La Suisse ou l’histoire d’un peuple heureux (1965)Lire

« La Suisse est le pays dont je souhaite le plus qu’il communique sa grâce très secrète à l’avenir européen. »

Le but de cet ouvrage est de montrer, à travers l’exemple de la Suisse, comment se forme une fédération, comme elle fonctionne, et comment on y vit. La partie historique fait la part du mythe et des réalités (Guillaume Tell et le Pacte de 1291, fondateurs de la Suisse ? Les Suisses, peuple pacifique ? La Suisse, pays traditionnellement neutre ?). La partie consacrée au fonctionnement d’une fédération montre comment, en Suisse, l’union a pour but de sauvegarder les diversités et les autonomies (des communes, des cantons).
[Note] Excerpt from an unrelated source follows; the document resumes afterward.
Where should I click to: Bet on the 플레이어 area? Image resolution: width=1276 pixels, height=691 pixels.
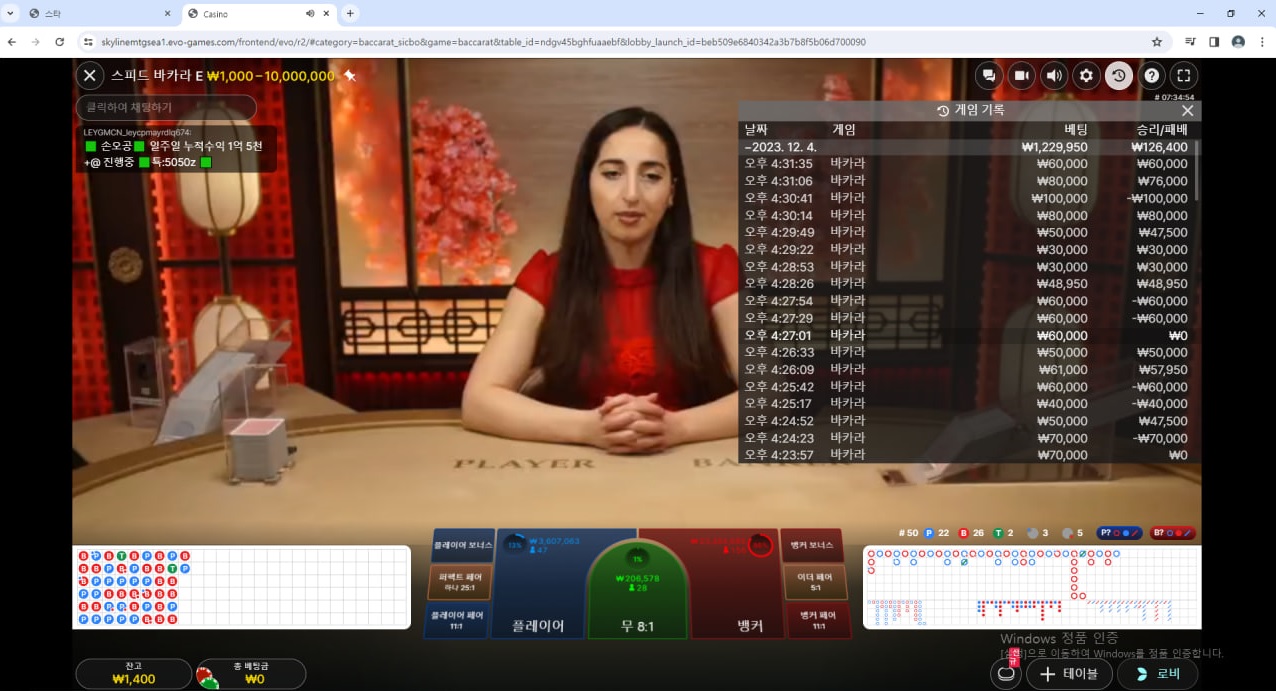pos(538,584)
Sur la manière de vivre dans une fédération, l’auteur donne la Suisse en modèle : celui d’un pays « où le centre est partout » et où la densité culturelle est sans commune mesure avec celle d’un pays centralisé. Plus critique, il déplore la tendance suisse à chérir la médiocrité rassurante, et la propension à l’auto-dénigrement. L’ouvrage se clôt sur un long chapitre dédié aux relations entre la Suisse et l’Europe, où l’auteur exprime son souhait que la Confédération joue pleinement son rôle de laboratoire de l’idée européenne. Citant Victor Hugo en conclusion : « La Suisse, dans l’histoire, aura le dernier mot », Rougemont ajoute : « Encore faut-il qu’elle le dise » !

Nous donnons ici l’édition de 1970 publiée par le Livre du Mois (Lausanne). Celle-ci reprend sans modification le texte de l’édition originale parue chez Hachette en 1965 (couverture ci-contre), en l’augmentant d’une nouvelle préface.